■ TASK INPUTS
──────
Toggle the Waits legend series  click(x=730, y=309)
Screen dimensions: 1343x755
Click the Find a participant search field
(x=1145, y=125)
──────
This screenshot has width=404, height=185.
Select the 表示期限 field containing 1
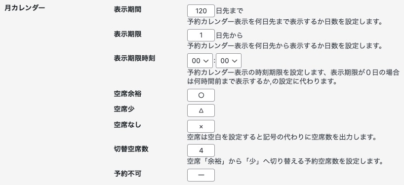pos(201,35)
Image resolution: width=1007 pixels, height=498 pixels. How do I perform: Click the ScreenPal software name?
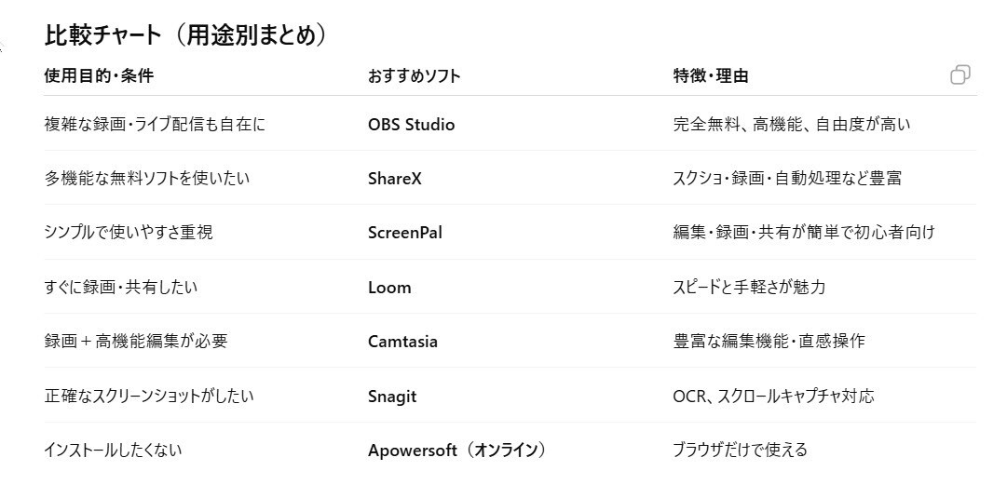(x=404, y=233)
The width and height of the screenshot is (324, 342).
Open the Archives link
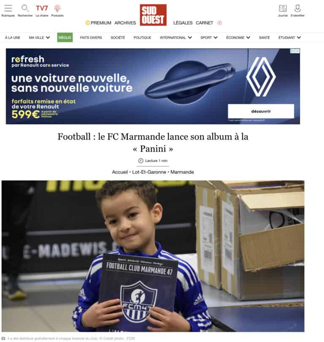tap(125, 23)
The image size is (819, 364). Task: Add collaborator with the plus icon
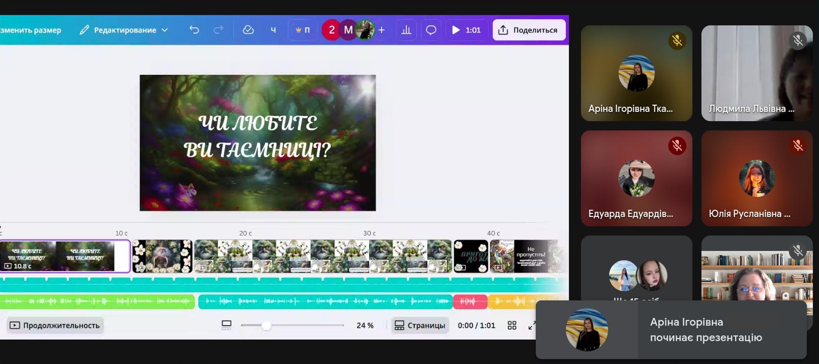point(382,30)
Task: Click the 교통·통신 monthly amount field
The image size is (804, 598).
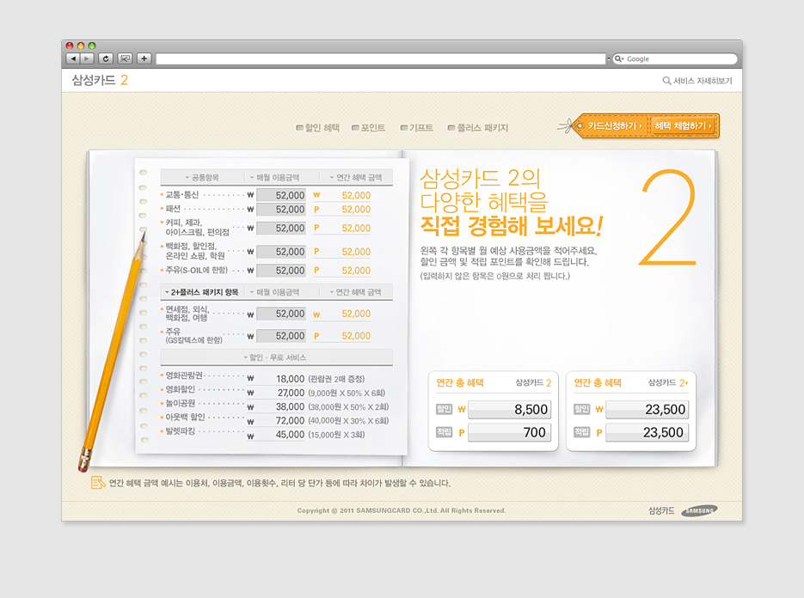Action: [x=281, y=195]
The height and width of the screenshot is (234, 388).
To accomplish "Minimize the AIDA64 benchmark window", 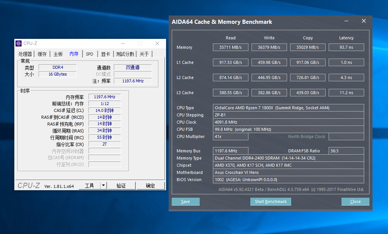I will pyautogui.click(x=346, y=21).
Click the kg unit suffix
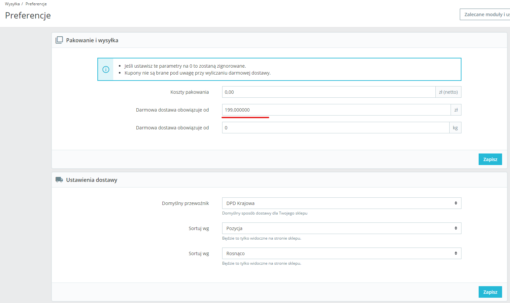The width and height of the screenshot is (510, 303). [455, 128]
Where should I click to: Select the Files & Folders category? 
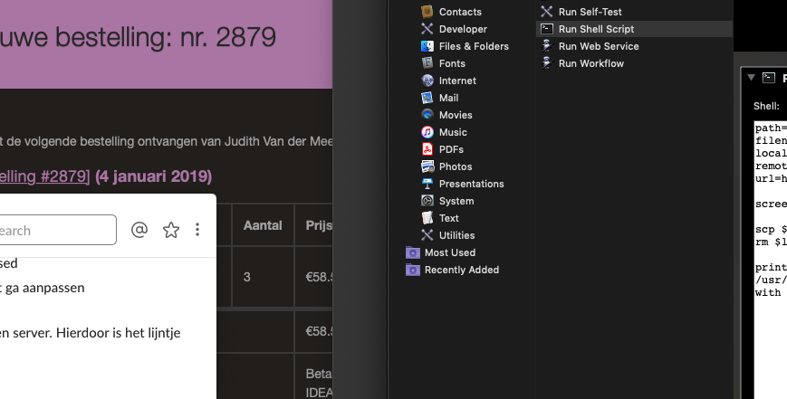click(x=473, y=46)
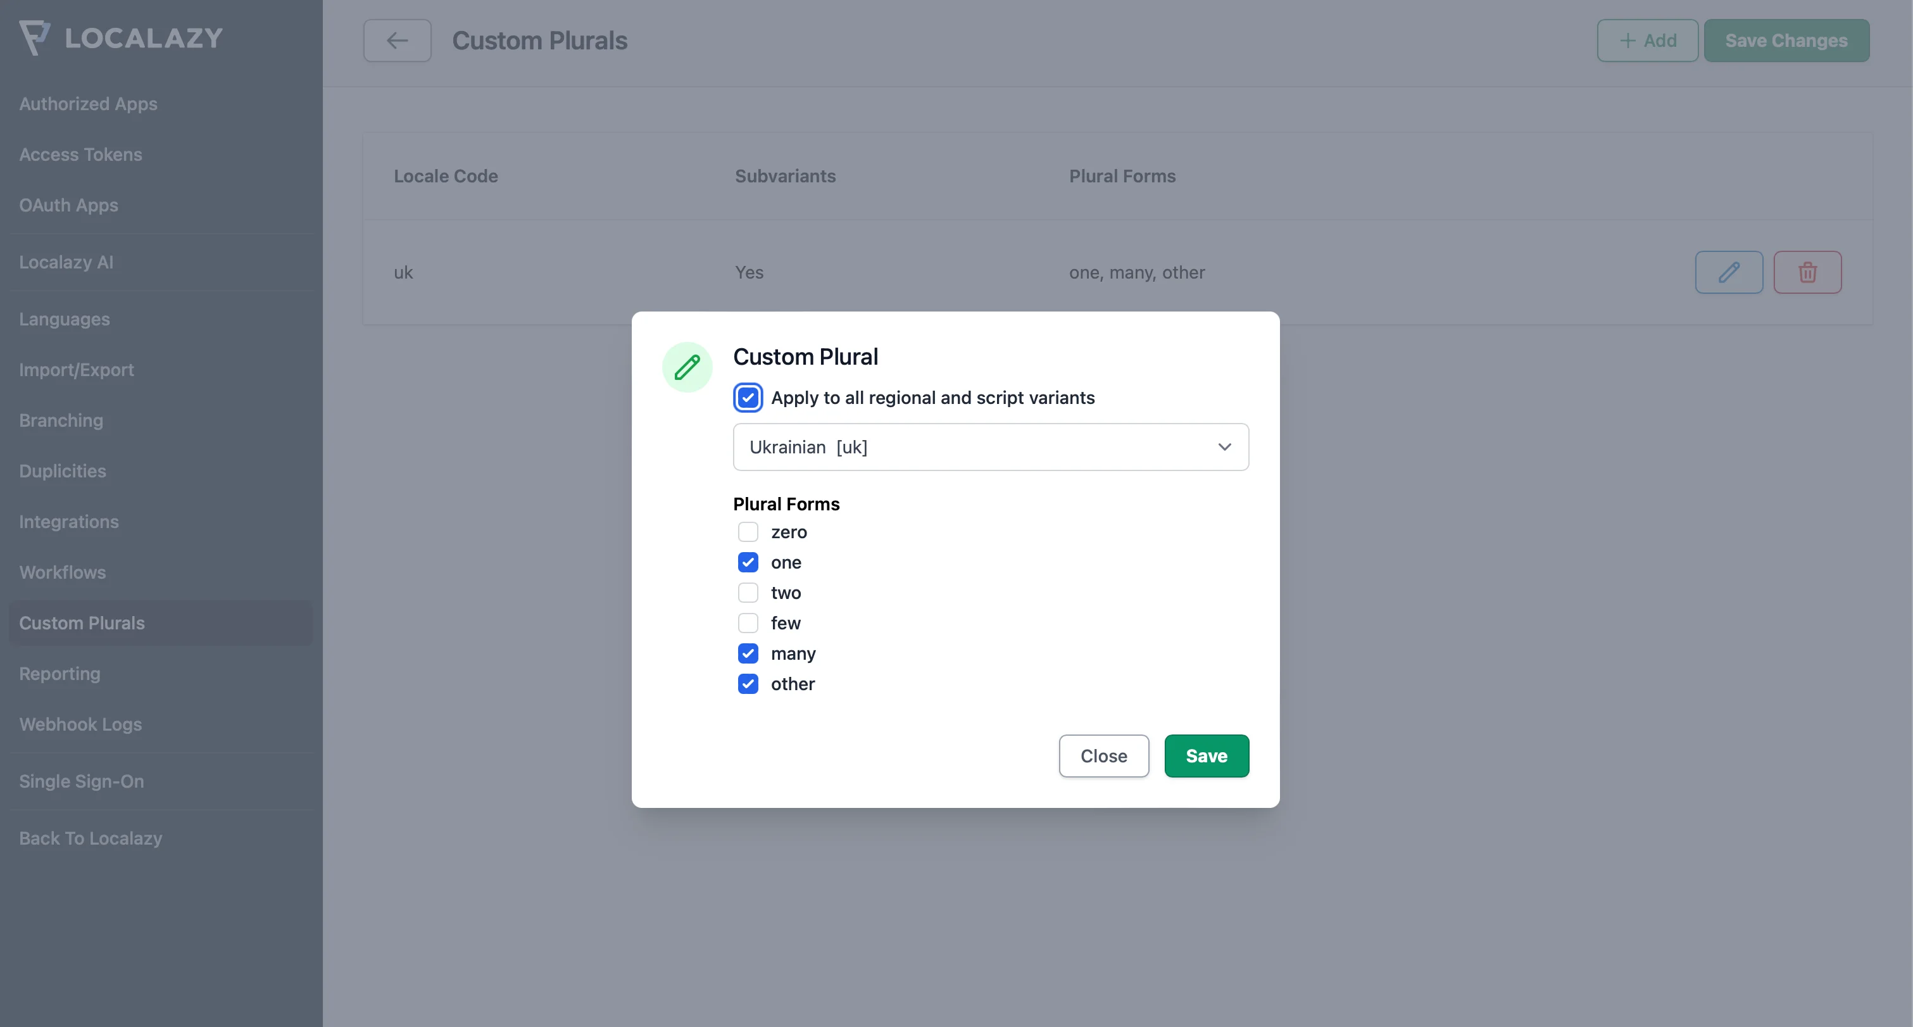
──────
The lines above from the line with "Select the 表示期限 field containing 1" through the line with "The height and" are to be given again word for word, with no pictures among them.

Select the 表示期限 field containing 1
pos(201,35)
Image resolution: width=1007 pixels, height=498 pixels. How do I perform: Click the ScreenPal software name?
(x=404, y=233)
The width and height of the screenshot is (324, 342).
Open the Archives link
tap(125, 23)
The image size is (819, 364). Task: Add collaborator with the plus icon
point(382,30)
Task: Click the 교통·통신 monthly amount field
The image size is (804, 598).
Action: [x=281, y=195]
The height and width of the screenshot is (234, 388).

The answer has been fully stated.